_Work task_.
Line by line, transcribe the data below exactly and pass over the images.

START Excerpted data

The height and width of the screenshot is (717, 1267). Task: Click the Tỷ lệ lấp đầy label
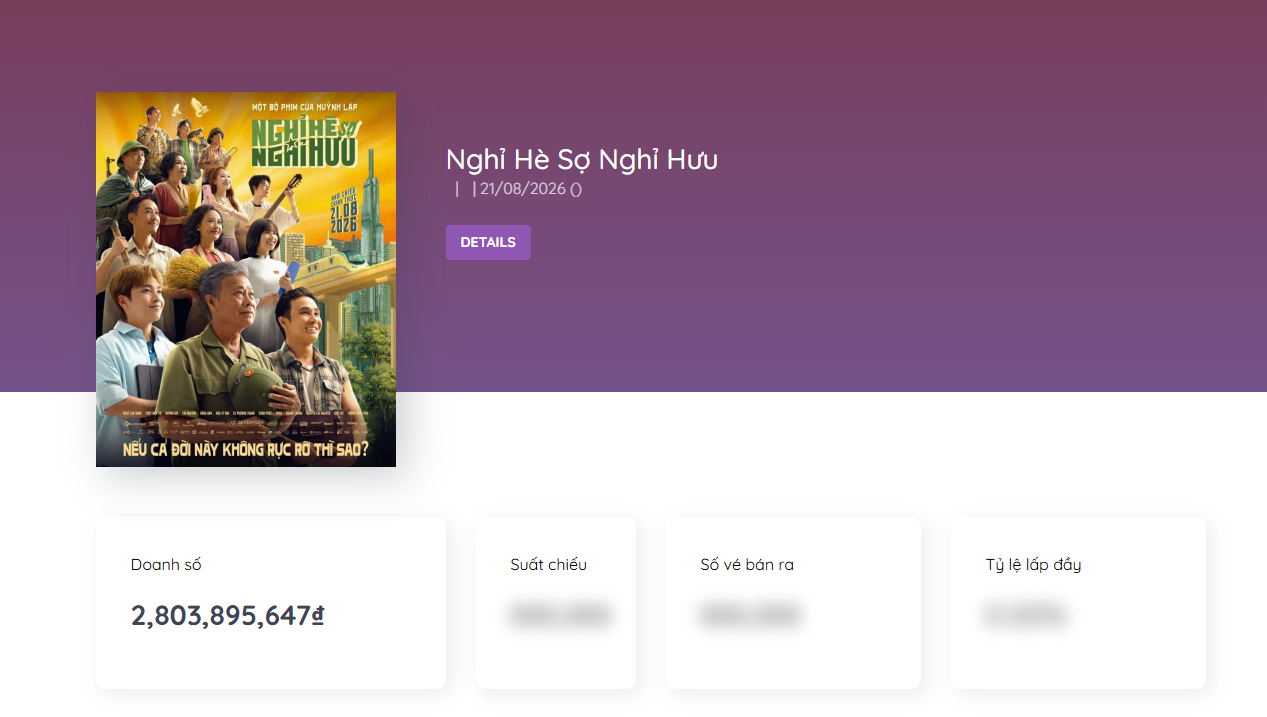pos(1033,565)
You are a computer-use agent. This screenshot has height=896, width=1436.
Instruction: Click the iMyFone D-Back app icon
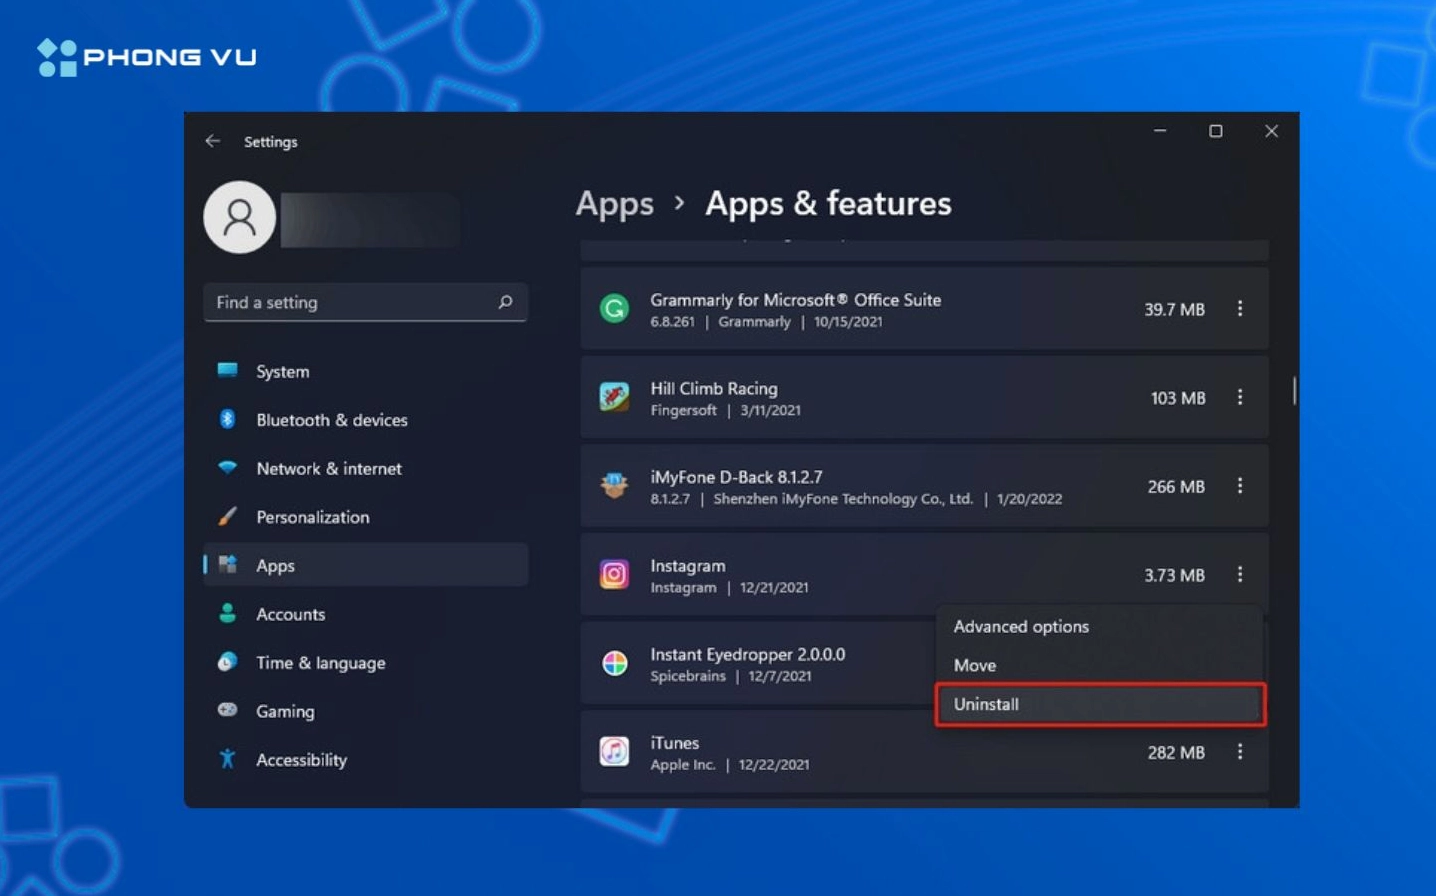(x=614, y=486)
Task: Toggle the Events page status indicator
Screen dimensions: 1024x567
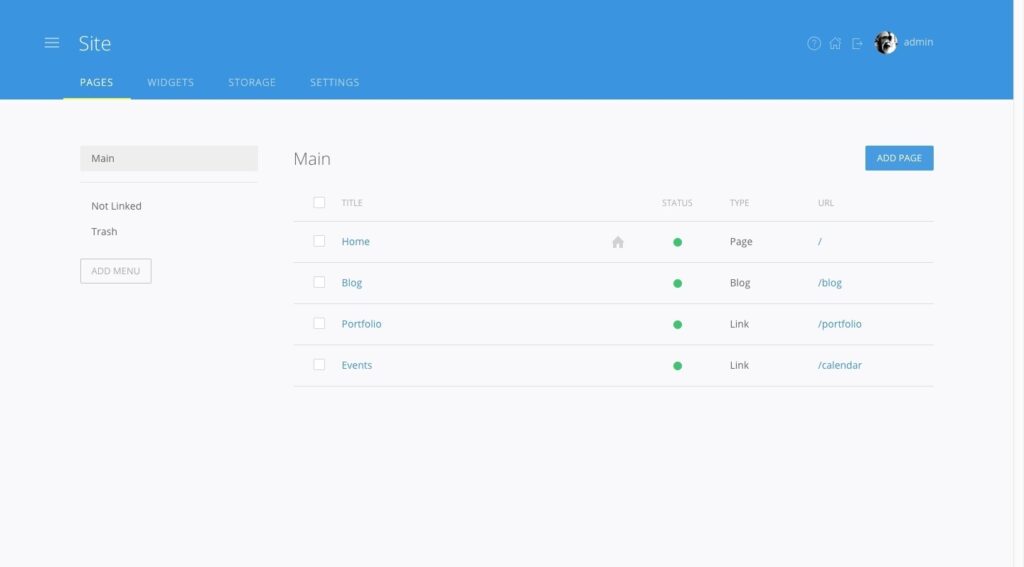Action: 677,366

END Excerpted data

_Exercise solution_.
The height and width of the screenshot is (717, 1267). Task: Click the Tỷ lệ lấp đầy label
pos(1033,565)
You are a computer-use agent. This screenshot has height=896, width=1436.
Instruction: Click the iMyFone D-Back app icon
(x=614, y=486)
Task: Toggle the Events page status indicator
Screen dimensions: 1024x567
Action: 677,366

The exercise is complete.